|3/29/2017 by mdc|
|Leia Toovey reports that even as uranium prices remain weak due to a flood of supplies and lower demand, many companies are moving forward with uranium project developments, hoping to capitalize on the eventual rebound in prices.|
Greenland is looking to start construction of the world fifth-largest uranium mine and second-biggest rare-earths operation to help diversify its economy and reduce its financial dependence on Denmark. Even though the near-term outlook for uranium demand is weak, Greenland wants to reduce its dependence on a locked Danish subsidy of 3.2 billion DKK (about $500 million), which constitutes about half of its budget. The mine would have an annual processing capacity of 3 million tons a year.

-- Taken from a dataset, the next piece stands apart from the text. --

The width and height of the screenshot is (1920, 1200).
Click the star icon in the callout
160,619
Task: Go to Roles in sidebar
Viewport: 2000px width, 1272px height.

More immediate, Vimy Resources recently cleared the last environmental hurdle needed to be scaled before it can build its Mulga Rock uranium mine. The Australian mine will be a major producer, according to its feasibility study, producing 1,360 metric tons of uranium oxide (U3O8) per year. For comparison, Australian Olympic Dam mine, the largest uranium deposit in the world, produces 4,500 metric tons of U3O8 per year.
Spot uranium prices, currently sitting around $25.50 per lb, according to prices compiled by UxC, remain weak with the market still suffering in the aftermath of the Fukushima tsunami damage. Still, prices have rebounded since last since early winter when they fell to around $17 per lb.
Miners and analysts are maintaining their position that over the long-run, uranium prices will rally again as demand will increase. By diligently exploring and expanding reserves right now, these miners could position themselves to benefit from the expected rapid rise in prices and mining resurgence.